··· INFORMATION SHOWN ···

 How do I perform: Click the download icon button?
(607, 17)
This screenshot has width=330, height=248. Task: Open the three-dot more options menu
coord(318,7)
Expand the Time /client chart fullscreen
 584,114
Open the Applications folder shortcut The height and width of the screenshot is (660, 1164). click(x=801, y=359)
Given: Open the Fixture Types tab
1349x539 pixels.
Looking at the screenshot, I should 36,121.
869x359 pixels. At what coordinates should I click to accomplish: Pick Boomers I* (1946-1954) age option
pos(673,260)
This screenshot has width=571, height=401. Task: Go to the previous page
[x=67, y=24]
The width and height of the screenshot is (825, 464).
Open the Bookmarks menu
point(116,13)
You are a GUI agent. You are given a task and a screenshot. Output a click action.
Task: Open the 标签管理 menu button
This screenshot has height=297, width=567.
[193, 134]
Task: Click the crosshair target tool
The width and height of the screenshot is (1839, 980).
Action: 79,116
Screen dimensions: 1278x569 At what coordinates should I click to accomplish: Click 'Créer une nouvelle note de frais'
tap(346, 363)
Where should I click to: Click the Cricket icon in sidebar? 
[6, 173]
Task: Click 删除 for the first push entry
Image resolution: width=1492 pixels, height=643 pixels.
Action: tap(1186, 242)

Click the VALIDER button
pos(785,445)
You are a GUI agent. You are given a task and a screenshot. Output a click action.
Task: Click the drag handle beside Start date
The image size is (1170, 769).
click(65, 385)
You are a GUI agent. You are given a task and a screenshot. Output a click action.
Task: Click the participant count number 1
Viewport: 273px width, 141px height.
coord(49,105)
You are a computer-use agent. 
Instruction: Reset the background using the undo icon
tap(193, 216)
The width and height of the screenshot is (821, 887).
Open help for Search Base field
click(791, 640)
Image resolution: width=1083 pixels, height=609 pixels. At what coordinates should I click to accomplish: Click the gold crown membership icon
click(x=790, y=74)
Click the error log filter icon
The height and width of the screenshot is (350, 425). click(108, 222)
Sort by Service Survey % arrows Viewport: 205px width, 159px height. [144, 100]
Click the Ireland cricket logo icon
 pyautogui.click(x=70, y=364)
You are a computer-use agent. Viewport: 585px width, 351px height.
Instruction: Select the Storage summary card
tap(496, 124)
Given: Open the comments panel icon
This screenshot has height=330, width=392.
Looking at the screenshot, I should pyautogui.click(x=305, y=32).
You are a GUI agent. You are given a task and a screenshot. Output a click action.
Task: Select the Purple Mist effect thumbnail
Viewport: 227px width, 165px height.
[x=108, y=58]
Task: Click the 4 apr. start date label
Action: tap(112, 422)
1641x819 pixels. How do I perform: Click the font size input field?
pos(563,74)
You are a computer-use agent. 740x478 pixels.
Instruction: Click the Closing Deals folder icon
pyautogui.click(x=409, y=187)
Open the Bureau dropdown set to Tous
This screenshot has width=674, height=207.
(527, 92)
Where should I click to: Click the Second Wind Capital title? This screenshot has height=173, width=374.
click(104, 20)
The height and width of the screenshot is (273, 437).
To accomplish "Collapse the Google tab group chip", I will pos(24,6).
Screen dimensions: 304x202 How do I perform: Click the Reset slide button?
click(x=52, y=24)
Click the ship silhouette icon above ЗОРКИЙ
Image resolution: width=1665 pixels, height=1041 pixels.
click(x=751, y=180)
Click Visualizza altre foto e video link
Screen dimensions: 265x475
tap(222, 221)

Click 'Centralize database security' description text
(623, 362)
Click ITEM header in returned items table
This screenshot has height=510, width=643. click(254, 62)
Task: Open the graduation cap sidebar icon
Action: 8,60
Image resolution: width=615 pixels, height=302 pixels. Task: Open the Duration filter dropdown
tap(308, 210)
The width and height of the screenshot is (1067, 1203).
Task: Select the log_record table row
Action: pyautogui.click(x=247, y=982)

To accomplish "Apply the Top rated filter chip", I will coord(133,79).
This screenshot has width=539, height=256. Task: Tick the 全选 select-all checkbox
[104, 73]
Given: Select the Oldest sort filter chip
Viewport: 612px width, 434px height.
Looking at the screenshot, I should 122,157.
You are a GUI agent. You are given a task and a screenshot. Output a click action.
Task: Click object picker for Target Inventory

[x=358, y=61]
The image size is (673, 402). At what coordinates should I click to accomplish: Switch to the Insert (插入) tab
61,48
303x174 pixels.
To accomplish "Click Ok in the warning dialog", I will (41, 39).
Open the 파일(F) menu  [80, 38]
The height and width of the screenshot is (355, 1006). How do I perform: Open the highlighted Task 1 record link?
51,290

···

ACTIVITY: Reproduce the records word for word.

ANSWER FOR THE TASK:
 How do I perform: Click the download icon button?
(607, 17)
This screenshot has width=330, height=248. Task: Open the three-dot more options menu
coord(318,7)
Expand the Time /client chart fullscreen
 584,114
Open the Applications folder shortcut The height and width of the screenshot is (660, 1164). click(x=801, y=359)
Given: Open the Fixture Types tab
1349x539 pixels.
Looking at the screenshot, I should 36,121.
869x359 pixels. At what coordinates should I click to accomplish: Pick Boomers I* (1946-1954) age option
pos(673,260)
This screenshot has width=571, height=401. Task: Go to the previous page
[x=67, y=24]
The width and height of the screenshot is (825, 464).
Open the Bookmarks menu
point(116,13)
You are a GUI agent. You are given a task and a screenshot. Output a click action.
Task: Open the 标签管理 menu button
This screenshot has height=297, width=567.
[193, 134]
Task: Click the crosshair target tool
The width and height of the screenshot is (1839, 980).
Action: 79,116
Screen dimensions: 1278x569 At what coordinates should I click to accomplish: Click 'Créer une nouvelle note de frais'
tap(346, 363)
Where should I click to: Click the Cricket icon in sidebar? 
[6, 173]
Task: Click 删除 for the first push entry
Image resolution: width=1492 pixels, height=643 pixels.
Action: tap(1186, 242)

Click the VALIDER button
pos(785,445)
You are a GUI agent. You are given a task and a screenshot. Output a click action.
Task: Click the drag handle beside Start date
The image size is (1170, 769).
click(65, 385)
You are a GUI agent. You are given a task and a screenshot. Output a click action.
Task: Click the participant count number 1
Viewport: 273px width, 141px height.
coord(49,105)
You are a computer-use agent. 
Instruction: Reset the background using the undo icon
tap(193, 216)
The width and height of the screenshot is (821, 887).
Open help for Search Base field
click(791, 640)
Image resolution: width=1083 pixels, height=609 pixels. At what coordinates should I click to accomplish: Click the gold crown membership icon
click(x=790, y=74)
Click the error log filter icon
The height and width of the screenshot is (350, 425). click(108, 222)
Sort by Service Survey % arrows Viewport: 205px width, 159px height. [144, 100]
Click the Ireland cricket logo icon
 pyautogui.click(x=70, y=364)
You are a computer-use agent. Viewport: 585px width, 351px height.
Instruction: Select the Storage summary card
tap(496, 124)
Given: Open the comments panel icon
This screenshot has height=330, width=392.
Looking at the screenshot, I should pyautogui.click(x=305, y=32).
You are a GUI agent. You are given a task and a screenshot. Output a click action.
Task: Select the Purple Mist effect thumbnail
Viewport: 227px width, 165px height.
[x=108, y=58]
Task: Click the 4 apr. start date label
Action: tap(112, 422)
1641x819 pixels. How do I perform: Click the font size input field?
pos(563,74)
You are a computer-use agent. 740x478 pixels.
Instruction: Click the Closing Deals folder icon
pyautogui.click(x=409, y=187)
Open the Bureau dropdown set to Tous
This screenshot has width=674, height=207.
(527, 92)
Where should I click to: Click the Second Wind Capital title? This screenshot has height=173, width=374.
click(104, 20)
The height and width of the screenshot is (273, 437).
To accomplish "Collapse the Google tab group chip", I will pos(24,6).
Screen dimensions: 304x202 How do I perform: Click the Reset slide button?
click(x=52, y=24)
Click the ship silhouette icon above ЗОРКИЙ
Image resolution: width=1665 pixels, height=1041 pixels.
click(x=751, y=180)
Click Visualizza altre foto e video link
Screen dimensions: 265x475
tap(222, 221)

Click 'Centralize database security' description text
(623, 362)
Click ITEM header in returned items table
This screenshot has height=510, width=643. click(254, 62)
Task: Open the graduation cap sidebar icon
Action: 8,60
Image resolution: width=615 pixels, height=302 pixels. Task: Open the Duration filter dropdown
tap(308, 210)
The width and height of the screenshot is (1067, 1203).
Task: Select the log_record table row
Action: pyautogui.click(x=247, y=982)

To accomplish "Apply the Top rated filter chip", I will coord(133,79).
This screenshot has width=539, height=256. Task: Tick the 全选 select-all checkbox
[104, 73]
Given: Select the Oldest sort filter chip
Viewport: 612px width, 434px height.
Looking at the screenshot, I should 122,157.
You are a GUI agent. You are given a task and a screenshot. Output a click action.
Task: Click object picker for Target Inventory

[x=358, y=61]
The image size is (673, 402). At what coordinates should I click to accomplish: Switch to the Insert (插入) tab
61,48
303x174 pixels.
To accomplish "Click Ok in the warning dialog", I will (41, 39).
Open the 파일(F) menu  [80, 38]
The height and width of the screenshot is (355, 1006). How do I perform: Open the highlighted Task 1 record link?
51,290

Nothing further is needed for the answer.